| Over deze opdracht |
Neem uit de tekst over depressie en de hpa-as alstublieft woord voor woord het stuk over van "resultaten De drie" tot "trauma worden onderzocht.".

| Documentgedeelte |

____________________

Depressie en hyperactiviteit van de hpa-as; is er een echte link?
achtergrond Veelal wordt aangenomen dat depressie samenhangt met hyperactiviteit van de hypothalamus-hypofyse-bijnieras (hpa-as), resulterend in hogere cortisolwaardes. Echter, de resultaten zijn inconsistent.
methode Om te onderzoeken of er een samenhang bestaat tussen depressie en cortisolwaardes in een groot cohortonderzoek bekeken we 1655 personen met en zonder depressie van het nesda-cohort van totaal 2981 repondenten. Drie groepen werden vergeleken: 454 controles zonder een depressieve stoornis, 794 personen met major depressive disorder (mdd) eerder in het leven (maar niet huidig), en 407 personen met een huidige mdd (in de afgelopen maand). mdd werd gediagnosticeerd middels het Composite International Diagnostic Interview (cidi) en cortisolwaardes werden gemeten in zeven speekselmonsters, inclusief een cortisol-ochtendcurve, twee avondwaardes en een dexamethasonsuppressietest.
resultaten De drie groepen lieten een klein significant verschil zien in hun cortisol-ochtendcurve, overall (p = 0,03), en de interactie met tijd (p = 0,005), met de hogere cortisolwaardes voor de mdd-groepen. De basale avondwaardes en de ratio van de ochtendwaarde voor en na dexamethasoninname waren niet verschillend voor de drie groepen.
conclusie Deze voorlopige nesda-resultaten suggereren dat depressieve personen een bescheiden, maar significante verandering in de cortisol-ochtendcurve hebben, maar geen verschil in avondwaardes en geen verminderde suppressie na dexamethasoninname. Mogelijke verklaringen zoals gebruik van medicatie, comorbiditeit en trauma worden onderzocht.

____________________

(Opgeslagen gegevensregels)

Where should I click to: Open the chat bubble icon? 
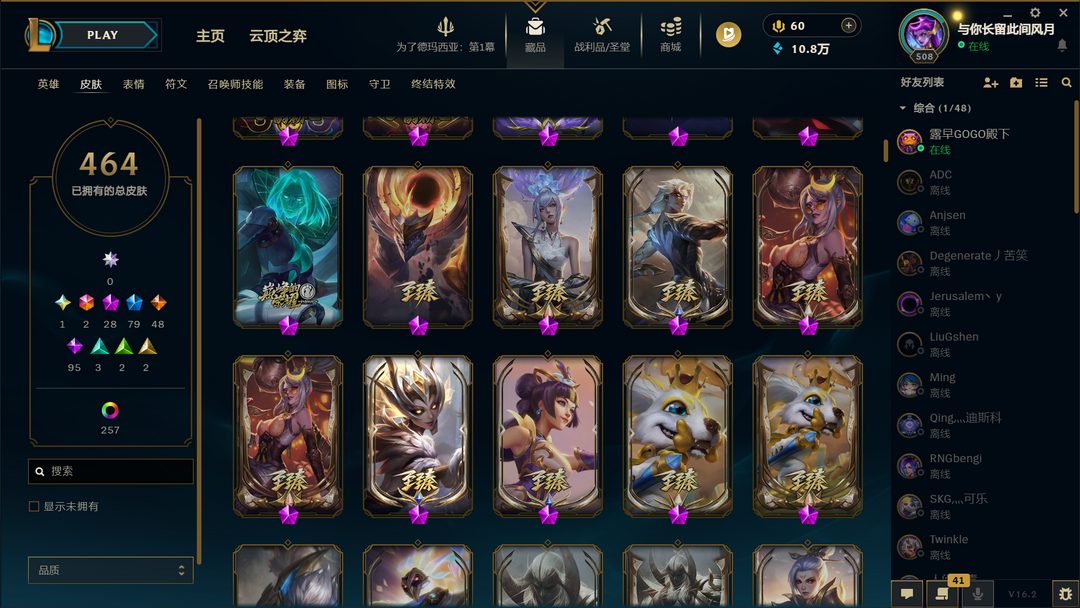tap(907, 594)
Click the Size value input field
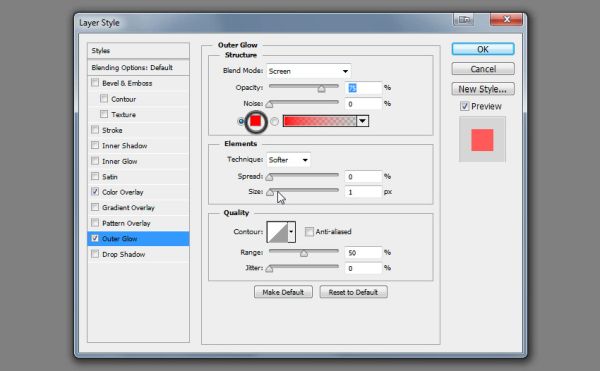The height and width of the screenshot is (371, 600). tap(363, 192)
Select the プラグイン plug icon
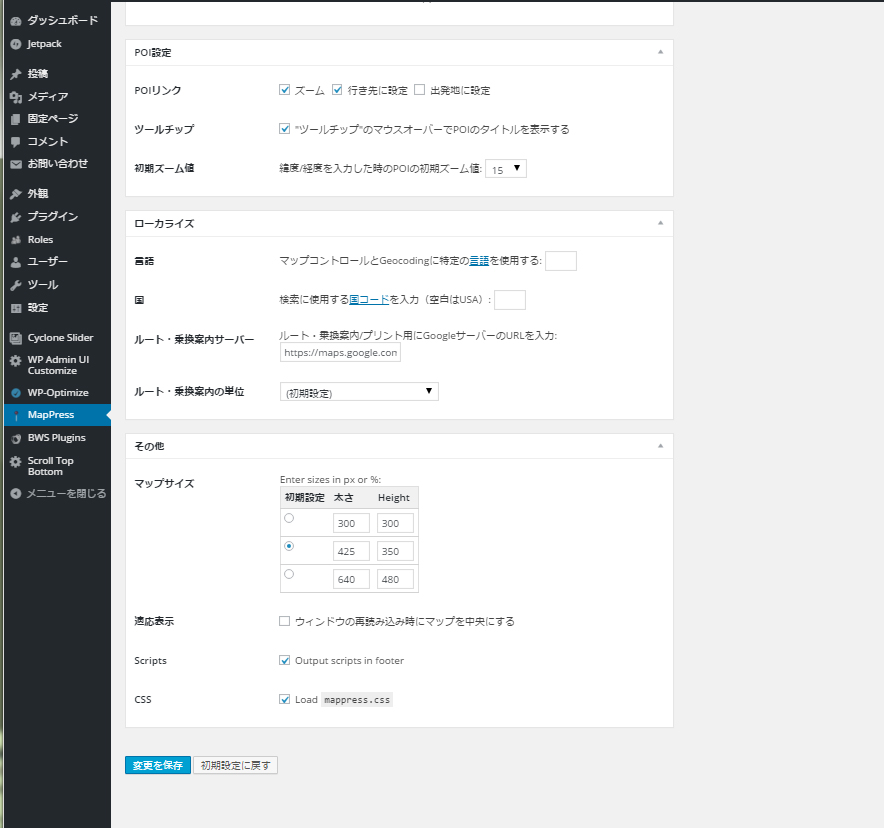884x828 pixels. 15,217
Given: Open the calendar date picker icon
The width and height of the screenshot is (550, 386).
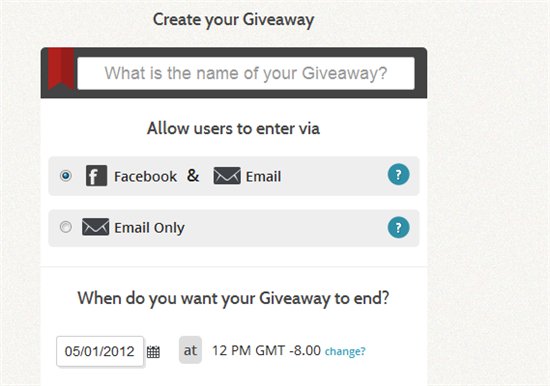Looking at the screenshot, I should pos(153,352).
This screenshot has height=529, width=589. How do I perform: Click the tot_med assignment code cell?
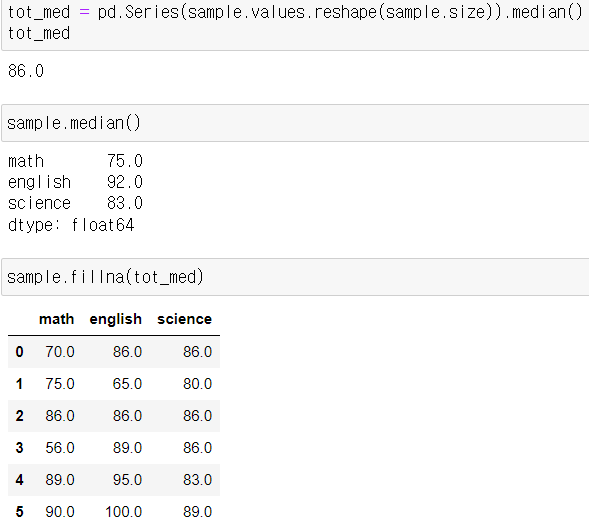pos(295,25)
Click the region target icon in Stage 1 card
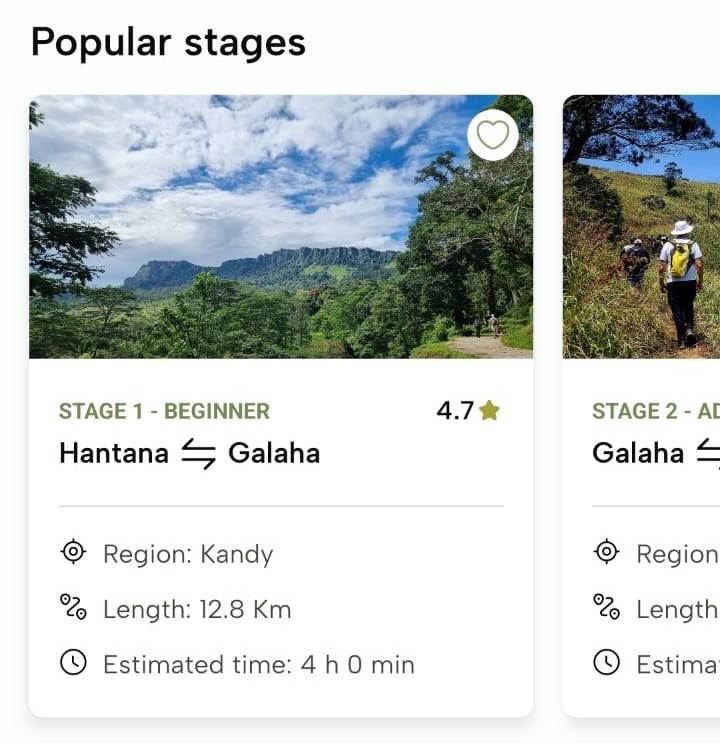The image size is (720, 745). (73, 552)
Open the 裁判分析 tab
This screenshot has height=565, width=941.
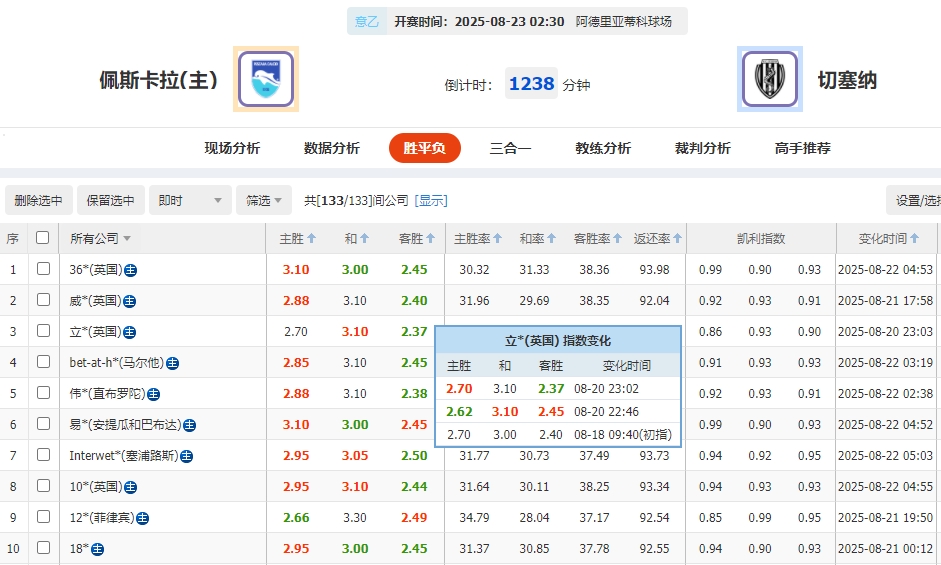[x=702, y=148]
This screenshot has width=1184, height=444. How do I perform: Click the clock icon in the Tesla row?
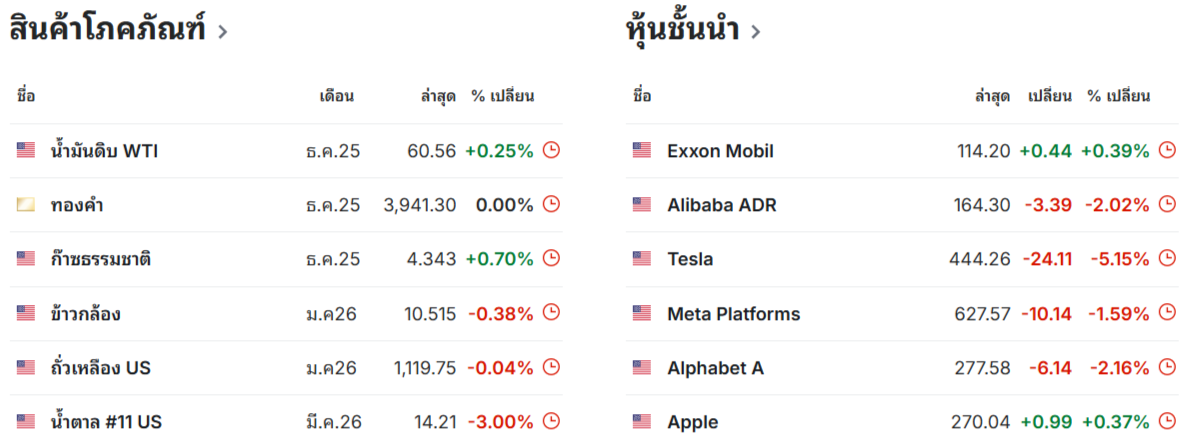(x=1167, y=259)
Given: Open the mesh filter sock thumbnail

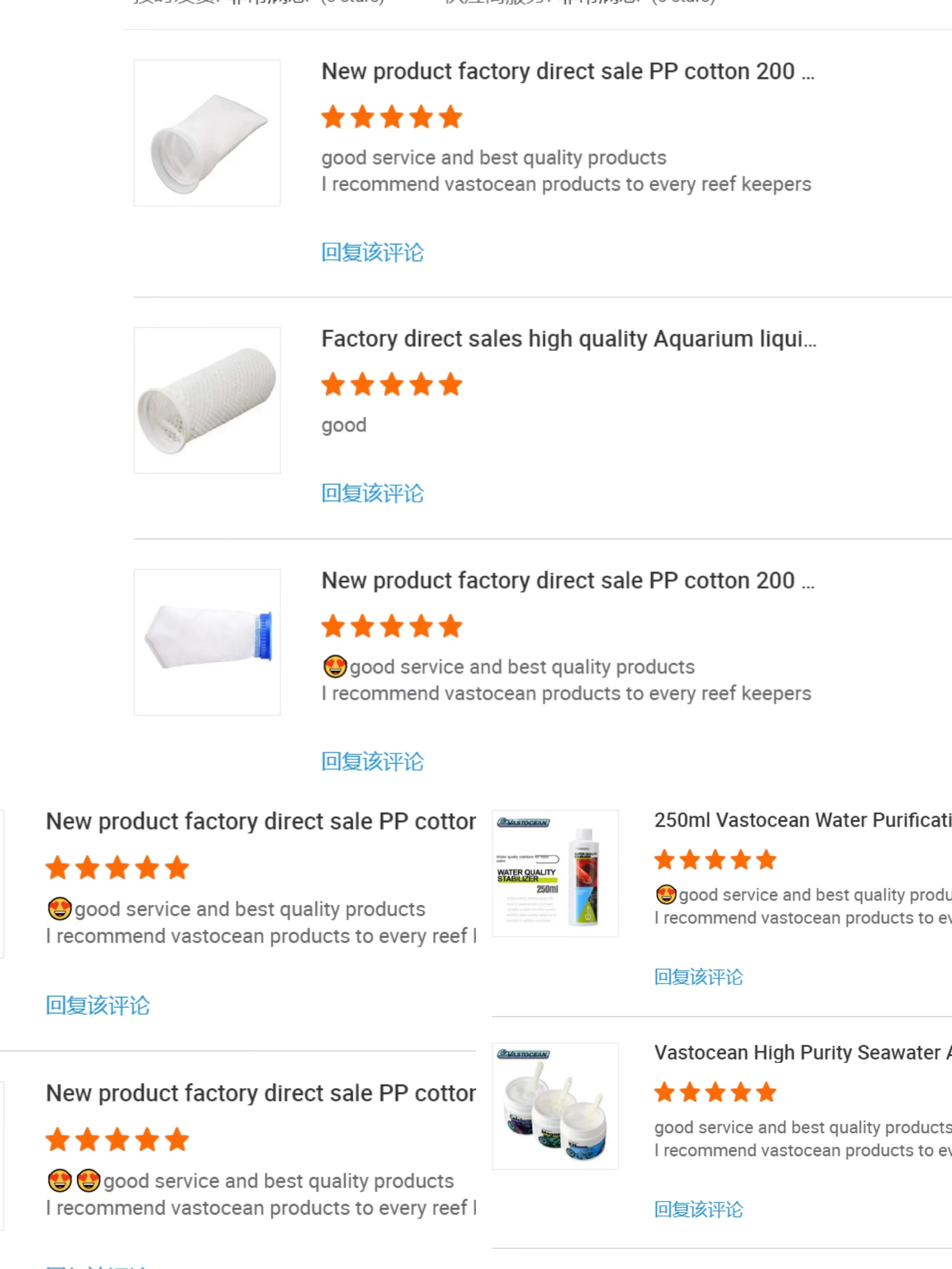Looking at the screenshot, I should pos(207,401).
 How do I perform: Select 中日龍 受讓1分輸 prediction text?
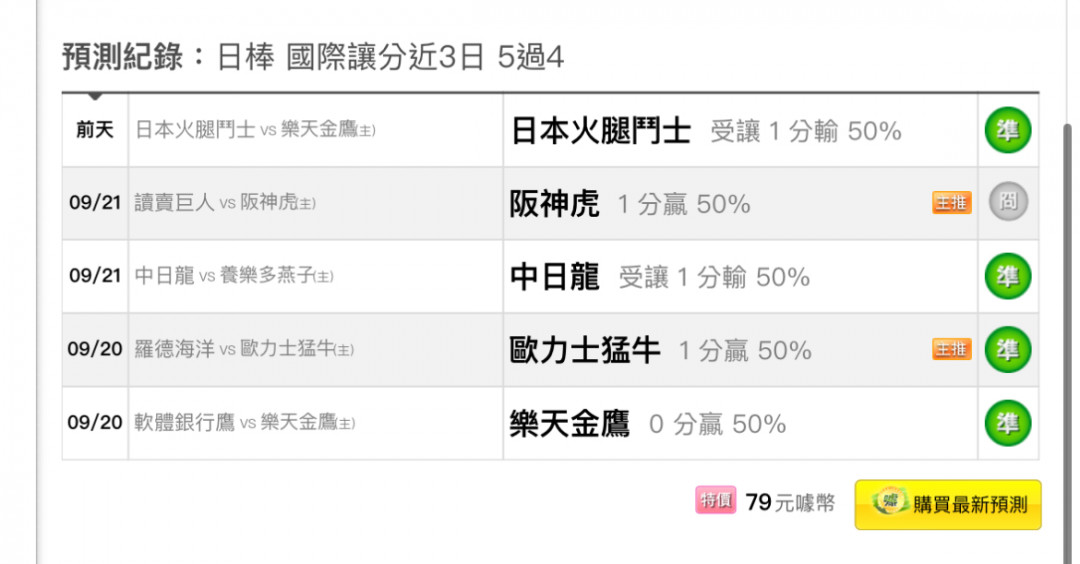(x=660, y=277)
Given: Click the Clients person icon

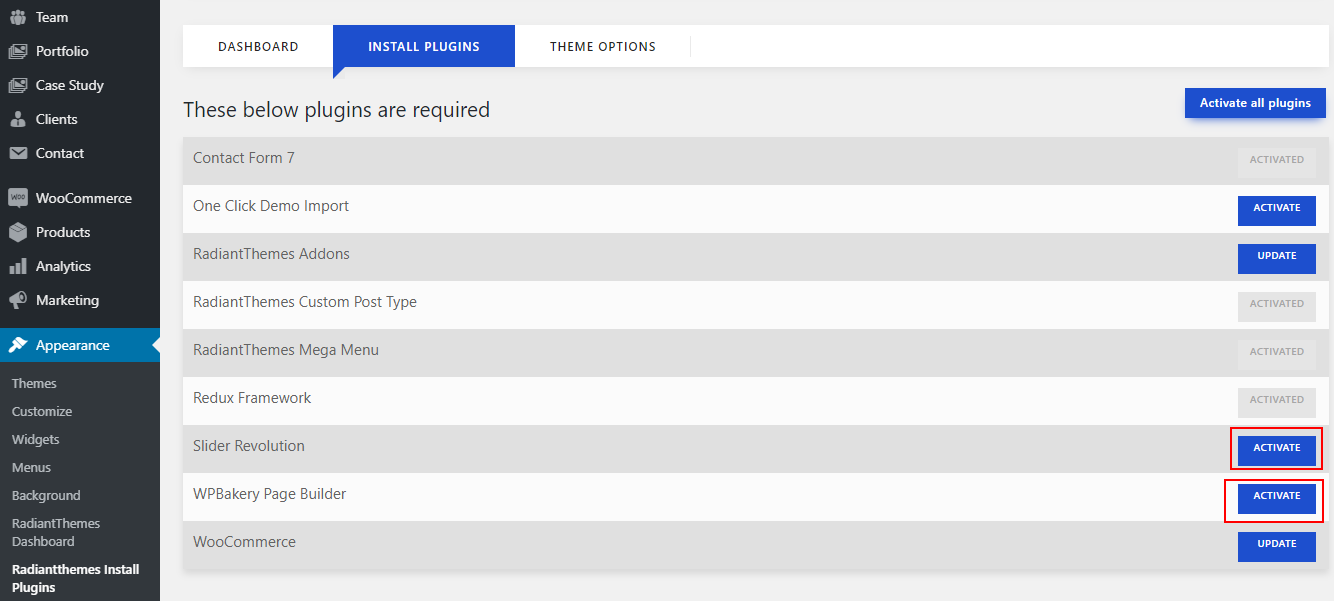Looking at the screenshot, I should point(18,119).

____________________

| Antwoord hieronder |
resultaten De drie groepen lieten een klein significant verschil zien in hun cortisol-ochtendcurve, overall (p = 0,03), en de interactie met tijd (p = 0,005), met de hogere cortisolwaardes voor de mdd-groepen. De basale avondwaardes en de ratio van de ochtendwaarde voor en na dexamethasoninname waren niet verschillend voor de drie groepen.
conclusie Deze voorlopige nesda-resultaten suggereren dat depressieve personen een bescheiden, maar significante verandering in de cortisol-ochtendcurve hebben, maar geen verschil in avondwaardes en geen verminderde suppressie na dexamethasoninname. Mogelijke verklaringen zoals gebruik van medicatie, comorbiditeit en trauma worden onderzocht.